**DOCUMENT TEXT:**
····················
Has Caribou Coffee Become the Perfect Stock?

Every investor would love to stumble upon the perfect stock. But will you ever really find a stock that provides everything you could possibly want?

One thing's for sure: You'll never discover truly great investments unless you actively look for them. Let's discuss the ideal qualities of a perfect stock, then decide if Caribou Coffee (Nasdaq: CBOU  ) fits the bill.

The quest for perfection
Stocks that look great based on one factor may prove horrible elsewhere, making due diligence a crucial part of your investing research. The best stocks excel in many different areas, including these important factors:

  • Growth. Expanding businesses show healthy revenue growth. While past growth is no guarantee that revenue will keep rising, it's certainly a better sign than a stagnant top line.
  • Margins. Higher sales mean nothing if a company can't produce profits from them. Strong margins ensure that company can turn revenue into profit.
  • Balance sheet. At debt-laden companies, banks and bondholders compete with shareholders for management's attention. Companies with strong balance sheets don't have to worry about the distraction of debt.
  • Money-making opportunities. Return on equity helps measure how well a company is finding opportunities to turn its resources into profitable business endeavors.
····················
**REQUIRED TASK 1:**
In the Caribou Coffee stock article, translate this sentence into Spanish: "Every investor would love to stumble upon the perfect stock."
**REQUIRED TASK 2:**
According to the Caribou Coffee stock article, what measure helps gauge how well a company finds opportunities to turn its resources into profitable business endeavors?
**REQUIRED TASK 3:**
Repeat the passage of the Caribou Coffee stock article from "Has Caribou Coffee" up to and including "could possibly want?".

**SUPPLIED MATERIAL:**
····················
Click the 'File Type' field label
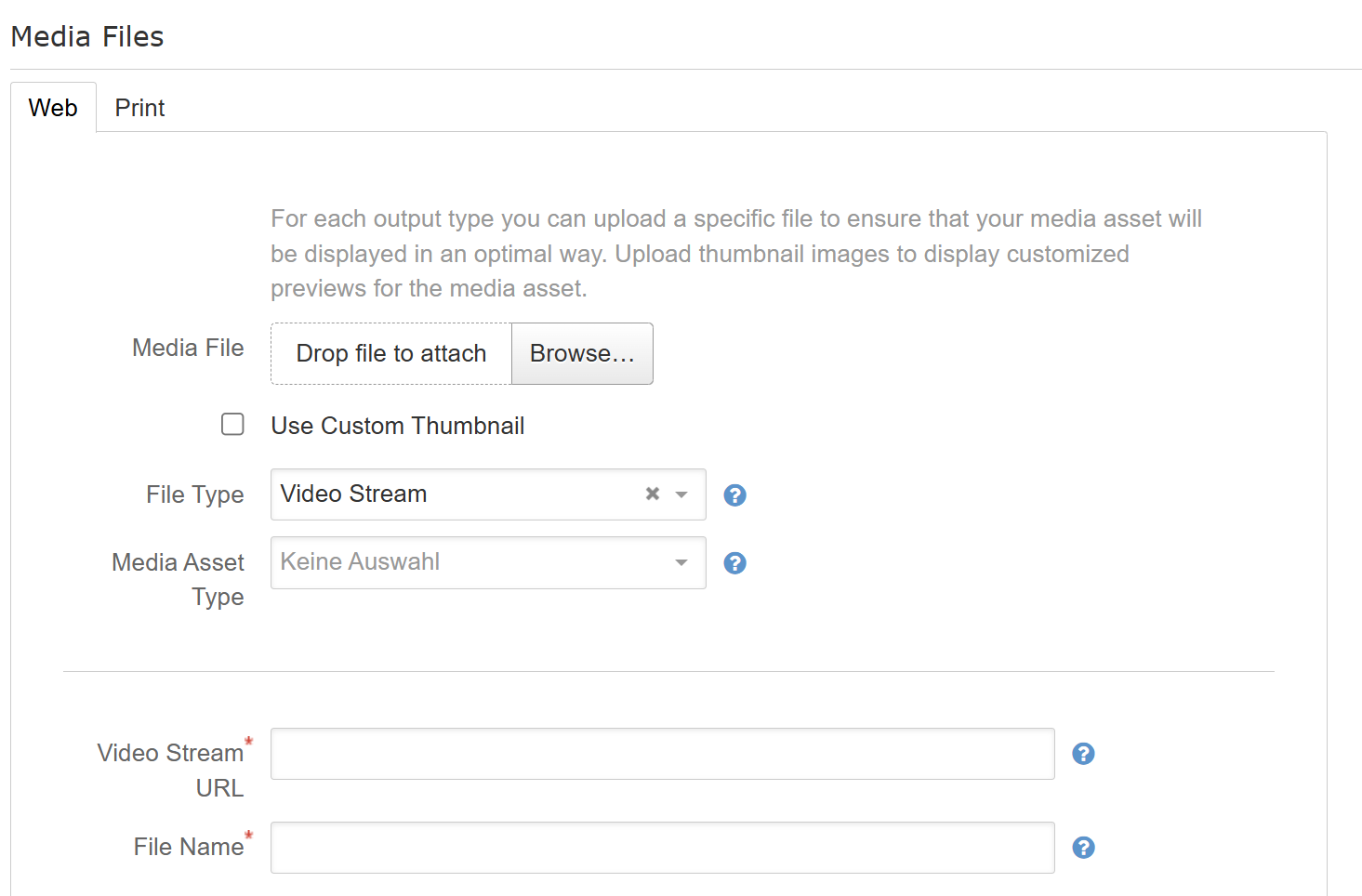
····················
**WRITTEN ANSWER 1:**
A todo inversor le encantaría toparse con la acción perfecta.

**WRITTEN ANSWER 2:**
Return on equity.

**WRITTEN ANSWER 3:**
Has Caribou Coffee Become the Perfect Stock?

Every investor would love to stumble upon the perfect stock. But will you ever really find a stock that provides everything you could possibly want?